Тут она запнулась. Ведь о судьбе Гоги она ничего не знала.
Девушка с неподдельной тревогой рассказала о далеком случае в санатории.
– Вы думаете, Гоги тоже угорел? – боясь услышать ответ, прошептала Ника.
– Сестры не выкают друг другу, – ласково сказала знахарка, пытаясь отвлечь ее от пугающих мыслей. – У сестер нет возраста.
– Расскажите, то есть расскажи, почему ты называешь меня сестрой.
– По-моему, ты еще не закончила свой рассказ!

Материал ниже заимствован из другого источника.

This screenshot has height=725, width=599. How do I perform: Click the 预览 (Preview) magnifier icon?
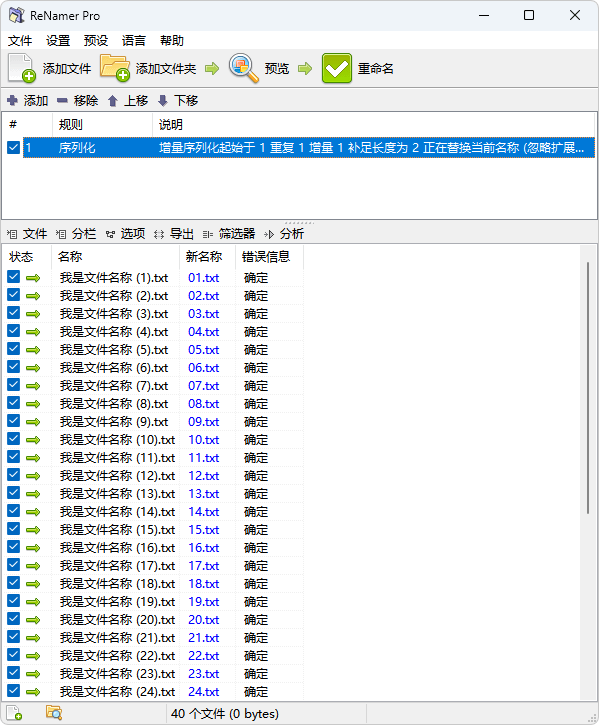tap(244, 68)
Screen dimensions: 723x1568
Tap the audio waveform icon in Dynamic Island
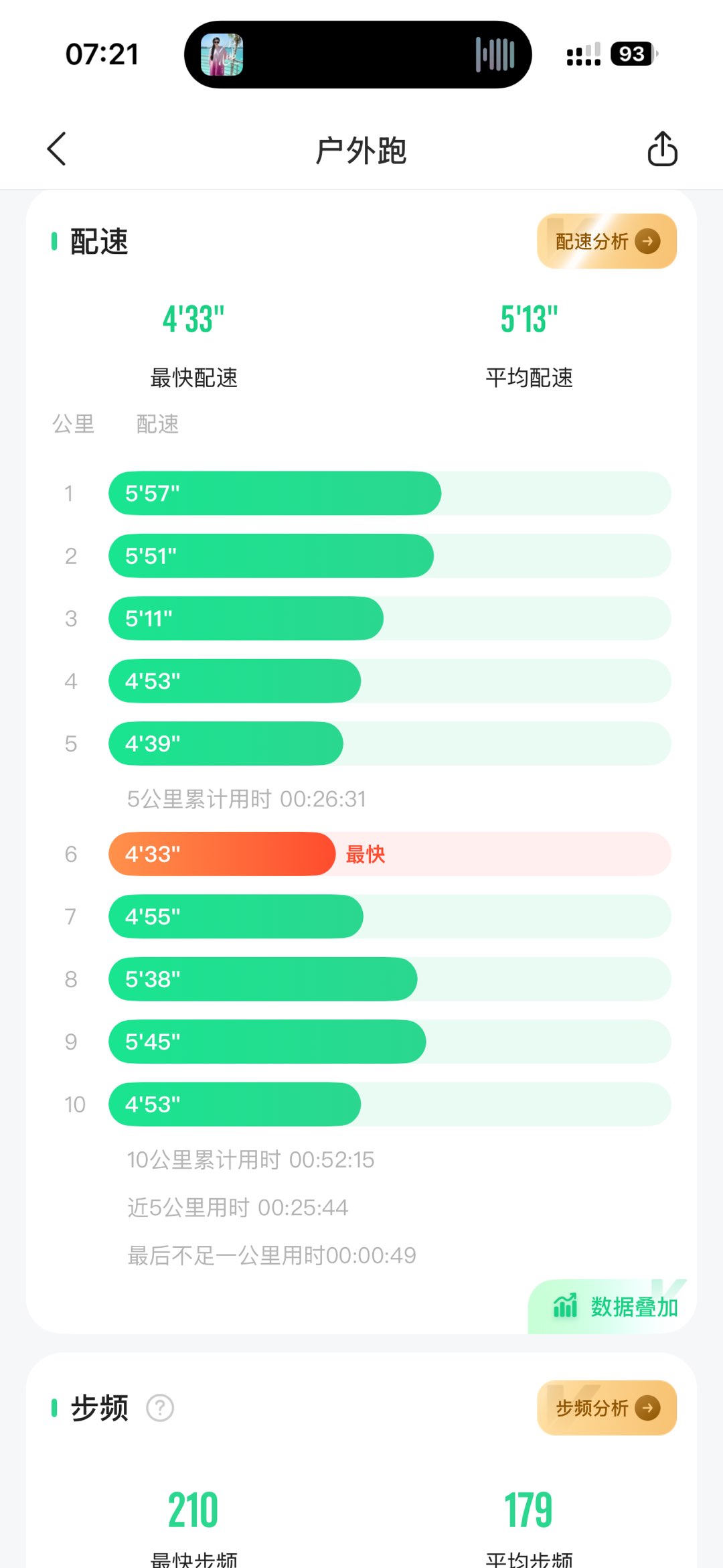[495, 54]
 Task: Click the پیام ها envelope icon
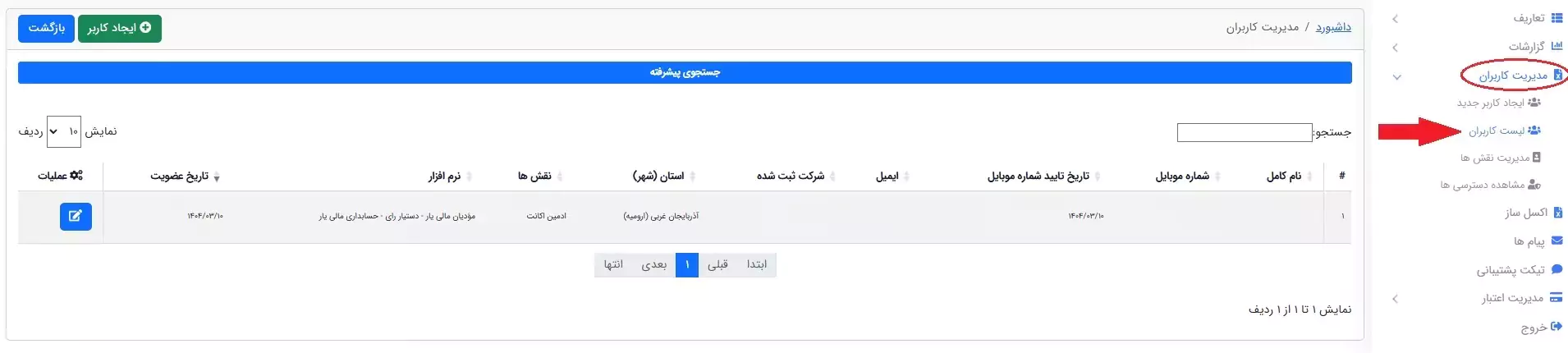[1557, 241]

– Как не закончила? Срок санаторной путевки истек, и мы вернулись домой.
– А как же второй случай?
– А-а-а! Ну, это было совсем недавно! – повеселела Ника. – На майские праздники. Нашему классу поручили выступить на школьном вечере, посвященном Дню Победы. В этом же году было сорок лет прорыву блокады Ленинграда, вот мы и делали постановку о Савичевой Тане. Ну, о той девочке, у которой на глазах умерла от голода вся семья.
Матрена кивнула.
– На главную роль взяли самую худенькую и маленькую в классе. Угадай кого?
– Неужто тебя?! – всплеснула руками Матрена.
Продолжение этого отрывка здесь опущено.